Unicode string functions in Db2
When you use string functions in ESQL expressions, certain parameters refer to character positions or counts.
SUBSTRING('Hello World!' FROM 7 FOR 4)
results
in the string Worl
because 7
refers
to the seventh character position, and 4
refers to
four characters.If the string Hello World!
is
represented in an ASCII code page, the seventh byte of that
representation is the seventh character. However, in other code pages
or encoding schemes (for example, some Unicode representations) the
seventh character could start at byte 13, and 4 characters can occupy
8 bytes.
IBM® App Connect Enterprise correctly handles this situation; that is, the numeric parameters and results of these string functions always refer to characters and not the bytes used to represent them.

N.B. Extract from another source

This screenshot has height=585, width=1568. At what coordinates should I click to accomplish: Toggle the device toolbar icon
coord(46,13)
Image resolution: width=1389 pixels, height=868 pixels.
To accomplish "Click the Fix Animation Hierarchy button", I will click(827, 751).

In some situations, IBM App Connect Enterprise delegates expressions to a database engine for processing. For example, if there is a WHERE clause, in a SELECT function, applied to a database data source, the database is passed the WHERE clause if it can interpret all the functions in the expression.

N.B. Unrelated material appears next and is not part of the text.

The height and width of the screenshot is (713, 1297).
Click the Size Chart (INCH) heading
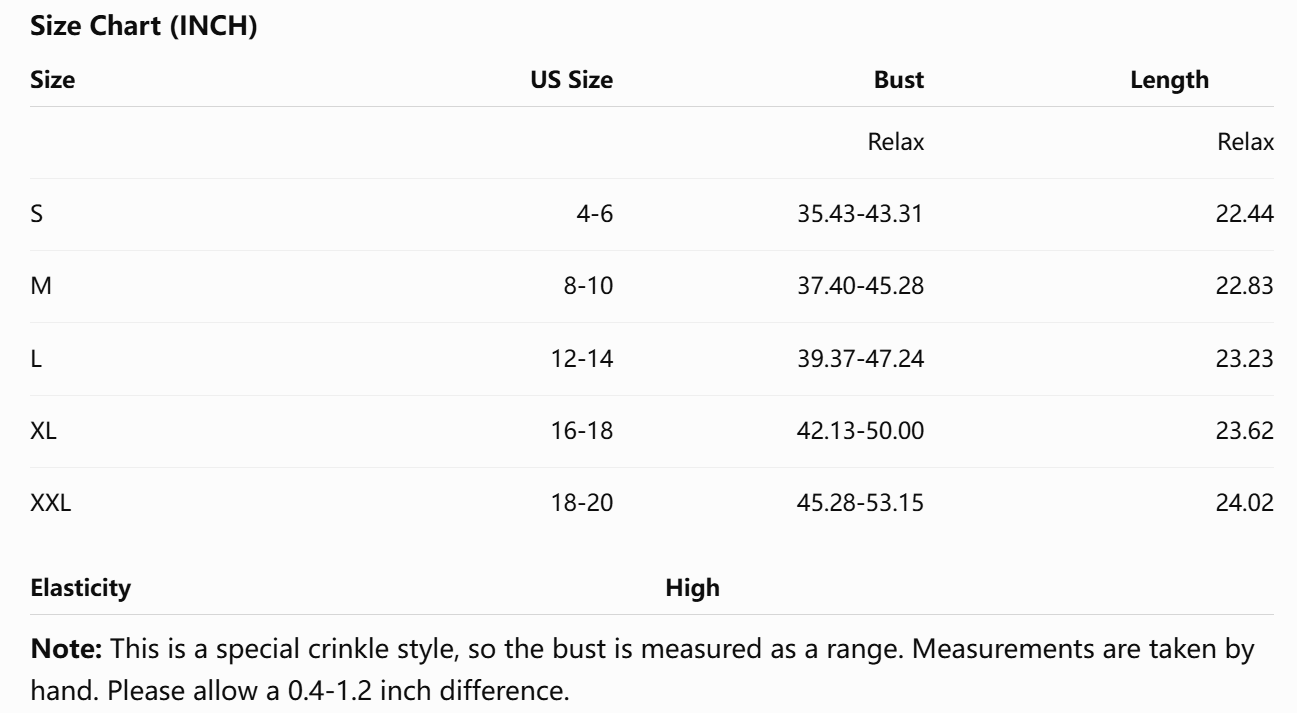[145, 30]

If there are functions that are not supported by the database, IBM App Connect Enterprise passes only those parts of the expression that can be interpreted, retrieves an unfiltered record set, and performs the remaining filtering itself.

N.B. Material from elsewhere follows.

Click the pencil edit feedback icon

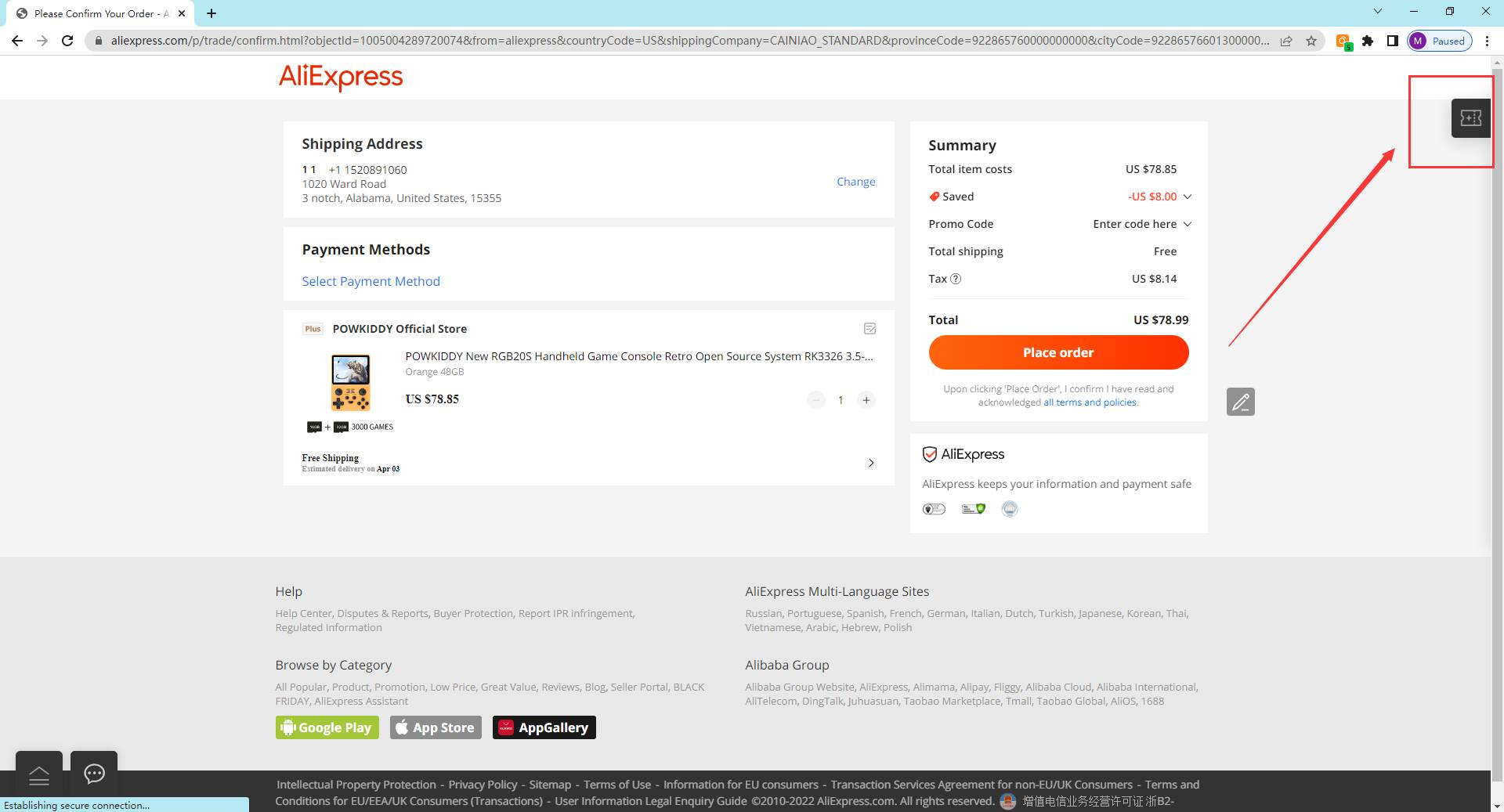point(1241,402)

DB2® string functions use byte indexing and not character indexing. Therefore, for Unicode data, the meaning of certain functions differs from the IBM App Connect Enterprise functions, even though they can be ‘interpreted'.
Characters in Unicode UTF8 representation, for example, can occupy from 1-4 bytes, so that the seventh character can start anywhere from byte 7 to byte 25.
- INSERT function
- LEFT function
- LENGTH function
- OVERLAY function
- POSITION function
- RIGHT function
- SPACE function
- SUBSTRING function
These functions either take numeric parameters, or return numeric results that refer to indexes, or counts, of characters in a string.
When expressions involving these functions are passed to the Db2 database, and Unicode string data is manipulated in the database, the results can be unexpected, or an error might occur.
This error might also occur if, for example, an expression of this type is passed directly to the database by using the PASSTHRU function. In this situation, you could modify each expression yourself, as necessary, for the target database.
It is not possible to systematically modify expressions to avoid this problem and IBM App Connect Enterprise does not attempt to do so.
If the Unicode strings do not use any characters that, in UTF8 representation, occupy more than 1 byte each, the functions perform correctly.